Есть истории, говорит мисс Лерой, рассказывать которые равносильно самоубийству.
Здесь мисс Лерой постарается сделать так, чтобы слушатели слегка заскучали. Она расскажет о том, что вода, нагретая до температуры 158 градусов по Фаренгейту, вызывает ожог третьей степени за секунду.
Типовой горячий источник в Уайт-Ривере — это скважина, которая открывается в маленький прудик, обрамленный по краю коркой из кристаллизировавшихся минералов. Средняя температура воды — 205 градусов по Фаренгейту.

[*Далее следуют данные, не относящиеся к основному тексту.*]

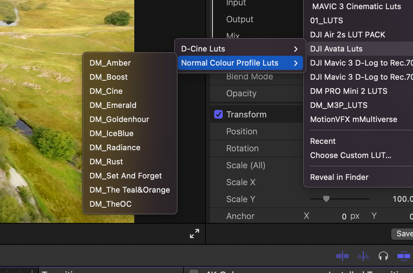Viewport: 413px width, 273px height.
Task: Enable solo audio with the headphones icon
Action: click(x=383, y=256)
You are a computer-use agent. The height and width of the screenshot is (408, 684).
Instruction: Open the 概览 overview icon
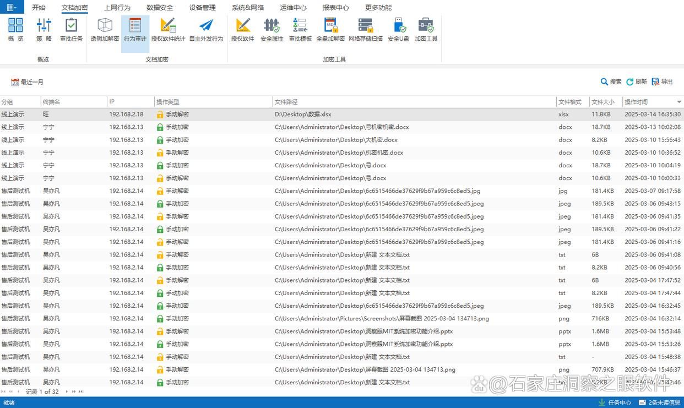(x=15, y=30)
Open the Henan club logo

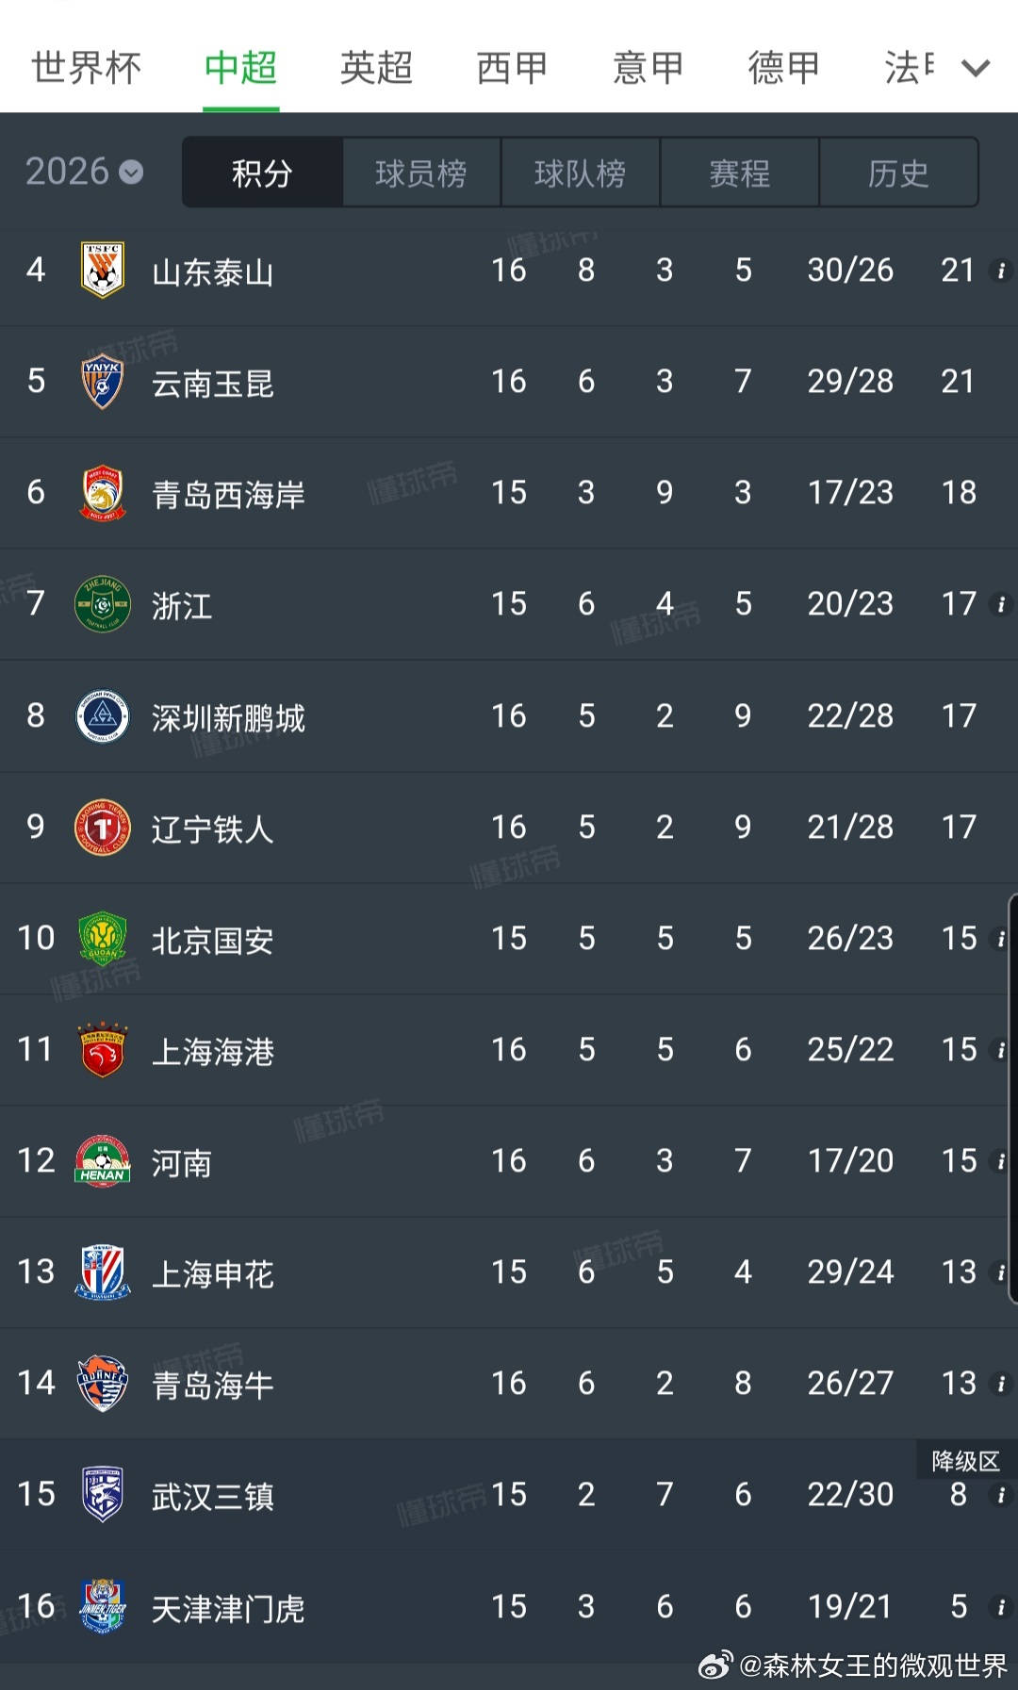pyautogui.click(x=103, y=1161)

Одна секунда в такой воде — и носки придется снимать уже вместе со ступнями. Вареная кожа на руках прилипнет к первому же предмету, к которому ты прикоснешься, и снимется так же легко, как перчатка.
Организм пытается спасти себя сам, сгоняя жидкость к месту ожога, чтобы остудить жар. Ты обливаешься потом; обезвоживание происходит быстрее, чем при самом тяжелом поносе. При такой обширной потере жидкости кровяное давление падает. С тобой случается шок. Все жизненно важные органы начинают отказывать один за другим.
Ожоги бывают первой, второй, третьей и четвертой степени. Они бывают поверхностными и глубокими, ограниченными и обширными. При поверхностных ожогах, или ожогах первой степени кожа краснеет, но не покрывается волдырями. Это похоже на солнечные ожоги, когда верхний, отмерший слой кожи шелушится и «облезает». При глубоких ожогах третьей степени кожа проваривается насквозь и становится сухой и белой, как кожа на пальце, когда ты, вынимая пирог из горячей духовки, задеваешь костяшкой нагревательный элемент. При ожогах четвертой степени происходит омертвение не только кожи, но и подлежащих тканей: мышц, сухожилий и прочего.